ADD DYNAMICS TO THE LONG NOTES
Yes, you've probably noticed that you could combine the last two steps with this one, and for time purposes you could do that but the smoothness we are aiming for with these dynamics may not come straight away. By adding volume to the notes, you are increasing your concentration, stamina levels, and your overall sound/tone quality.
I usually start by playing long, loud notes in a similar pattern to the previous step. Then, the same notes at a medium volume, and again at a quiet volume. It may take a little experimentation to find your lowest volume where the note is steady and clear and typically, the lower you get, the harder it will be.
Once you've done that, it's time to put those dynamics together into one long note, starting off loud and gradually getting quieter as you play, ultimately fading to silence in a smooth transition, and all in one breath. Try doing the opposite and you'll notice it is really difficult to do and requires patience. I have blown a note only to have the sound of air for a good twenty seconds before a note starts to come out. The idea is for it to sound natural and not just jump out of nowhere suddenly.
To make this more challenging, set up a tuner and you'll notice the loud notes can go a bit flat, showing that there is such a thing as being too loud. We don't want to compromise the tone quality so keep tuning in mind with your dynamics.
TONGUING TO A METRONOME
It's time to get that tongue working. Using a comfortable note like B/E, set your metronome to a beat per minute of eighty and, in one breath, hold the note and tongue it to the beat. From here, you can do one of two things:
1. Gradually speed up the metronome every time you hold and tongue a note.
2. Stick to 80 BPM and subdivide your tonguing; tonguing quavers, triplet quavers, semiquavers, etc.
The reason why I've added this exercise is simply that the tongue is a muscle and requires a warm-up as well. That way, it's more responsive when you move on to the piece of music you're working on. The more you do this warm-up when you practise, the faster you'll find your tongue can go.
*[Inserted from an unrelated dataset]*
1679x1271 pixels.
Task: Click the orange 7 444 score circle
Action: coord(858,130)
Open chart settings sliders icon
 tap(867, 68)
By this point, not only should you feel warmed up but the instrument should feel warm as well. This means we're ready to start tuning the instrument properly. As mentioned earlier, metal instruments need to be warmed up with air and can cool down very quickly, especially if playing outside. The intermittent blowing of air through the instrument when you're not playing will help counter this. When tuning the instrument, the more notes you tune, the better. The reason being, every instrument is different: build quality, type of alloy used, ligature, reed, etc - all these things affect the tuning, as well as your own embouchure technique.
Tuning only one note could mean other notes are now more out of tune than they were before. If you have the time, go through the whole register of the instrument and see the individual tuning of the notes. For me, the low notes can often be a bit flat; the middle notes fairly easy to tune; the octave notes slightly sharp, and then the top notes a little flat again. Only adjust the mouthpiece, barrel, or where ever you extend or reduce the length of the instrument, when you're sure you need to and don't expect that to correct every note. One of the main goals behind this exercise is to gain familiarity with your instrument. At some point, you'll start to know which notes are the troublesome ones and whether they require sharpening or flattening automatically. You'll also be able to hear the tuning better as well, as this is great practice for ear training, which is a completely different topic altogether.
Hopefully, once you're into a routine, running through these exercises should take around ten to fifteen minutes. If, however, you want to go into detail, you could easily spend an hour or more on them. Let me know what your warm-ups involve and whether this was helpful to you.